When Hunger Project disbanded, Alan Anton and Michael Timmins remained in London and started an improvisational band named Germinal. The members – Michael Timmins on guitar, Alan Anton on bass, a drummer, and a saxophonist, played whatever they wished on their instruments at the same time. Germinal released two studio albums: Germinal 1 (1983) and Din (1984). The music newspaper New Musical Express said Germinal "ranks among the most innovative and aggressive sounds to emerge from the independent scene this year." Alan Anton and Michael Timmins had a somewhat different take, saying, "It was the ultimate release for us. But for the audience, it was quite a chore." In London, they developed journeyman skills as musicians, and expanded their knowledge of music history — Michael Timmins worked in a record store for a year to make ends meet while with Germinal.

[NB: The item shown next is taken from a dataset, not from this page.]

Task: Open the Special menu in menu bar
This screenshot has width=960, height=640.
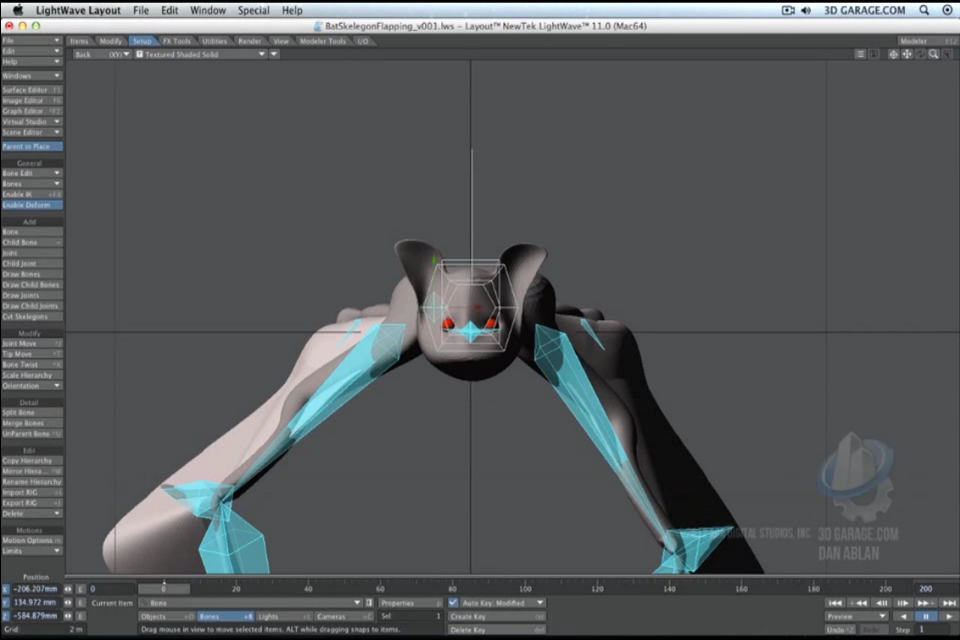Action: coord(253,10)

Among those who were to influence Michael Timmins and Alan Anton were jazz musicians Cecil Taylor, Ornette Coleman, and John Coltrane, along with the sound of early blues musicians Lightnin' Hopkins, John Lee Hooker, Bukka White, and Robert Johnson. Germinal broke up after three years in autumn of 1984. Alan Anton moved to Berlin and Michael Timmins returned to New York City.

Upon their return to Toronto in 1985, Alan Anton and Michael Timmins rented a house, insulated the tiny garage, and, with younger brother Pete Timmins sitting in on drums, began exploring a new musical direction. Margo was drafted to join and recalls, "I was contemplating going on to graduate school, staying in school. That was safe. I never wanted to be a musician or be onstage." Nevertheless, Michael Timmins began to hear something in what they were doing with their initial jams, realizing that a female voice was what the band needed. Michael Timmins said, "I thought if you had this female voice on top of it, you could do anything you wanted."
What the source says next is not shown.